▶ **TASK INPUTS**

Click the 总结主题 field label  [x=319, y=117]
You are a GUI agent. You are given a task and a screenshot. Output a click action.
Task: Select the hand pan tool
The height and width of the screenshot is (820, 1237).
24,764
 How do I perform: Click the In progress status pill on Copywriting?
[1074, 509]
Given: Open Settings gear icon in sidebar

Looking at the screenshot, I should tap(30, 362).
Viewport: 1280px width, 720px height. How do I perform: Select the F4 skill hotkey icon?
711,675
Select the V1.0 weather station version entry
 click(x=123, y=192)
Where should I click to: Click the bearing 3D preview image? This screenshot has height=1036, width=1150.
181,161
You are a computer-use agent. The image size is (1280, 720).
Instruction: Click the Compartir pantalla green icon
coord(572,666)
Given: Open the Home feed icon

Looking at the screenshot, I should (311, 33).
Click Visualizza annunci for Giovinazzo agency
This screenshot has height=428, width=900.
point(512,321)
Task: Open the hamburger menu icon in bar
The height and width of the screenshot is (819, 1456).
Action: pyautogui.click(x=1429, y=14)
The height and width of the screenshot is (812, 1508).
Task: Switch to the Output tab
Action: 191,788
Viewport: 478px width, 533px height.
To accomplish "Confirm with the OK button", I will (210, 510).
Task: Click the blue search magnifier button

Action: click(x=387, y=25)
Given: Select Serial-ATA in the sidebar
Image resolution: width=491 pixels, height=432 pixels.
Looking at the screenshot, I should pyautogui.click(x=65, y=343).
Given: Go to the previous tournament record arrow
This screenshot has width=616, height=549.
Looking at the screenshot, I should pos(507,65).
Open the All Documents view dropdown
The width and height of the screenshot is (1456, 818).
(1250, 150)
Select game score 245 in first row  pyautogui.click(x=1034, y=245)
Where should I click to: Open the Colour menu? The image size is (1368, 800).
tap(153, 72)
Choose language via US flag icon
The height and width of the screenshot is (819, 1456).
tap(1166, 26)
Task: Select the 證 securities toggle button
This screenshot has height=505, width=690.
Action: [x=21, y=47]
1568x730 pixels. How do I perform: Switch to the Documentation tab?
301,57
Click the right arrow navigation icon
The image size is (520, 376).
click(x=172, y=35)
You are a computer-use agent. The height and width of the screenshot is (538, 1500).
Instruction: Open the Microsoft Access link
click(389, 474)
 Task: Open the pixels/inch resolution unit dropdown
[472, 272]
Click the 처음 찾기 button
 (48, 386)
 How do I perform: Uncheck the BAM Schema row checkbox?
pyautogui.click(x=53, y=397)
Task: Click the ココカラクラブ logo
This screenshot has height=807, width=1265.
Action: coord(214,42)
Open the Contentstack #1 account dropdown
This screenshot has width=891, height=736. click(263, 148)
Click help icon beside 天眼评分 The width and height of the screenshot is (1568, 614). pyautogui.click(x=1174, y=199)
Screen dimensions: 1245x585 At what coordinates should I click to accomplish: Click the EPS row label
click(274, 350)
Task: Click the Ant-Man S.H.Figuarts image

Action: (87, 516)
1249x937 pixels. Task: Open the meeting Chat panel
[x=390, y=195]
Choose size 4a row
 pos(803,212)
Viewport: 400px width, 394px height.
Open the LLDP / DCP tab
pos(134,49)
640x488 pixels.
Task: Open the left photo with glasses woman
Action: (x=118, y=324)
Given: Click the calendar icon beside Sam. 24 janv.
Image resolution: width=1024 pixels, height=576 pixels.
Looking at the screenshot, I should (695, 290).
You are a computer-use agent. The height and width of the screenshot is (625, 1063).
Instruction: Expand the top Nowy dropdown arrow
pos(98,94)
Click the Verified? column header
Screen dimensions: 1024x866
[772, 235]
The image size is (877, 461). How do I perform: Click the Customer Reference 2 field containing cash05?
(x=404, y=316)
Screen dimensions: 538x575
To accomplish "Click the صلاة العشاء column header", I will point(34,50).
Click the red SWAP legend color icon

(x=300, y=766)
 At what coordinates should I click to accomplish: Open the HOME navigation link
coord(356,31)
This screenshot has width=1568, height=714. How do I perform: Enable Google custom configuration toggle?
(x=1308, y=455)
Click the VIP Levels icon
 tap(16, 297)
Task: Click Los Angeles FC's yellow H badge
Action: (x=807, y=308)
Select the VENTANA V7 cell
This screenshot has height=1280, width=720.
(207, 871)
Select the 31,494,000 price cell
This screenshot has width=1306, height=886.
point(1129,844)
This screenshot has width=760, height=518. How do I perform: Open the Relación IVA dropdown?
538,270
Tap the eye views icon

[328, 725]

▶ **WHAT YOU HAVE TO DO**
Output exactly the lines from the one containing "At what coordinates should I click to accomplish: Open" through the last line of the entries, both ends included.

▶ **EXPECTED ANSWER**
 At what coordinates should I click to accomplish: Open the HOME navigation link
coord(356,31)
This screenshot has width=1568, height=714. How do I perform: Enable Google custom configuration toggle?
(x=1308, y=455)
Click the VIP Levels icon
 tap(16, 297)
Task: Click Los Angeles FC's yellow H badge
Action: (x=807, y=308)
Select the VENTANA V7 cell
This screenshot has height=1280, width=720.
(207, 871)
Select the 31,494,000 price cell
This screenshot has width=1306, height=886.
point(1129,844)
This screenshot has width=760, height=518. How do I perform: Open the Relación IVA dropdown?
538,270
Tap the eye views icon

[328, 725]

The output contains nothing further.